Winnipeg mayoral candidates present reconciliation plans at First Nations forum

Winnipeg mayoral candidates addressed Manitoba First Nations leaders on Saturday afternoon, sharing their plans for reconciliation, economic partnership and addressing the city’s homelessness and addictions issues.

Ten out of 11 candidates attended a forum hosted by the Assembly of Manitoba Chiefs and Manitoba Keewatinowi Okimakanak at the Wyndham Garden Winnipeg Airport Hotel, owned by Long Plain First Nation.

« Reconciliation is global, and they have to move in this direction and we want to be part of it. If we want to solve any of these problems, they must include us in their decision-making, » said the top MKO leader. Garrison Settee, who addressed the candidates before the start of the discussion.

« Homelessness and addiction are the biggest visible issues, and those are things we really need to work on. We need to commit to putting those words into action. »

The 10 candidates in attendance pledged, in their own way, to partner and work alongside Manitoba First Nations leaders. Jenny Motkaluk, whom AMC denounced after she made critical comments about the organization, did not participate.

Candidates answered questions about housing, harm reduction, treaty relationships, economic development and public safety.

What the candidates said

Robert-Falcon Ouellette is committed to getting “our brothers and sisters off the street” by making detox and treatment accessible to people when they need it. He pledged to lobby the federal government for more funding to extend Jordan’s Principle, which guarantees equitable access to health care for Indigenous children, to all First Nations people living off reserve. .

Rana Bohkari acknowledged the « deep-rooted, systemic racial issues » that divide the city and create barriers for Indigenous peoples at every turn. She said if elected mayor, AMC and MKO would lead municipal initiatives, similar to what they did with the rollout of the COVID-19 vaccine for First Nations people.

Bokhari, along with Ouellette and Shaun Loney, is committed to setting up a safe consumption site in the city.

Kevin Klein said he would establish an Indigenous council committee that would lead discussions on mental health supports, housing and addictions, as well as an economic agent to create business partnerships. He gave an impassioned speech on youth engagement and investing in sport and recreation as part of an anti-gang strategy.

Scott Gillingham, former finance chair while serving on city council, highlighted his past eight years of experience working with Indigenous leaders on various projects. He pledged to adhere to the National Truth and Reconciliation Commission’s Calls to Action, nine of which relate specifically to municipal responsibilities.

Gillingham and Klein voted ‘no’ to the idea of ​​a safe injection site in Winnipeg at CBC’s mayors’ forum on Wednesday. On Saturday, Gillingham pledged « healing partnerships » focused on drug addiction and access to health services for Indigenous people, as well as support for the city’s libraries and archives to preserve Indigenous languages ​​and d other cultural and historical documents.

Glen Murray highlighted his past work as Mayor of Winnipeg in creating Thunderbird House. He promised to listen to Indigenous leaders and pledged to make economic development opportunities more accessible to Indigenous peoples. He said if elected he would meet with indigenous leaders to « answer questions and listen to you ».

Chris Clacio and Rick Shone highlighted their past volunteer work with inner-city youth, and Shone said he would create an office of Indigenous relations if he became mayor.

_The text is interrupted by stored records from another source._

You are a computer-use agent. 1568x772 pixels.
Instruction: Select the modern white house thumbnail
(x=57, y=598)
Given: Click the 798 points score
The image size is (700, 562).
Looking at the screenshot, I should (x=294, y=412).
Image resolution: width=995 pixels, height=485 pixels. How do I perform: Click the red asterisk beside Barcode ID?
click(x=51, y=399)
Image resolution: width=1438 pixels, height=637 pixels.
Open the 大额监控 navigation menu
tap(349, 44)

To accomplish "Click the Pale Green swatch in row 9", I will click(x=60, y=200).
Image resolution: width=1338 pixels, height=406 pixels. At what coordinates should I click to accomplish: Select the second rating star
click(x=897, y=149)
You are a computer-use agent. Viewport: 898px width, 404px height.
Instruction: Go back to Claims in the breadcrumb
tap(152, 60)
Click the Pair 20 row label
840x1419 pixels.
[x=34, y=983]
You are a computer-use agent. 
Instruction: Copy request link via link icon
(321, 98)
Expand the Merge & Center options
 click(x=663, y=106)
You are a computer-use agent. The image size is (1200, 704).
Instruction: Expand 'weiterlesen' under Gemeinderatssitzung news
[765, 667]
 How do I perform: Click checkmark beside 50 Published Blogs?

Loney also spoke about fulfilling the Truth and Reconciliation Commission’s Calls to Action and spoke about the importance of creating and enhancing more urban reservations.

Idris Alelakun promised to work with various social service agencies, the province and the federal government to build 800 homes.

Don Woodstock said if elected, he would join residential school survivor Peter Yellowquill on various initiatives and respect the human rights of all citizens equally, while creating more accessible urban spaces for children and young people. He also suggested that Manitoba could become the world’s largest exporter of farmed fish.

« Be ready to work »

« Our Indigenous Peoples are the fastest growing demographic and the questions to be addressed at this forum are what we wanted to hear – what is their plan, what is their vision for Indigenous Peoples – and I think that there have been a lot of ideas put forward,” Settee said after the forum.

« Whoever wins, he will have to sit down, the first day, the second day, be ready to work, » he added.

« We need to work together because these issues won’t go away on their own. »

Saturday’s forum was one of the last mayors’ forums before Winnipeggers head to the polls for Election Day on Wednesday.

Adelakun releases plan for senior citizens and the environment

Earlier on Saturday, Adelakun unveiled his plans for the environment and the elderly, as well as for reconciliation.

He has issued a number of commitments around the environment, such as working quickly to improve the sewage treatment system to prevent raw sewage from being discharged into Winnipeg’s rivers and encouraging the use of rain barrels.

As for the elderly, Adelakun said he would develop a « home-sharing strategy » in which university students would live in the homes of elderly residents at reduced rents in exchange for helping landlords with chores. housewives. He also pledged to cut property taxes by 5% for residents age 65 and older.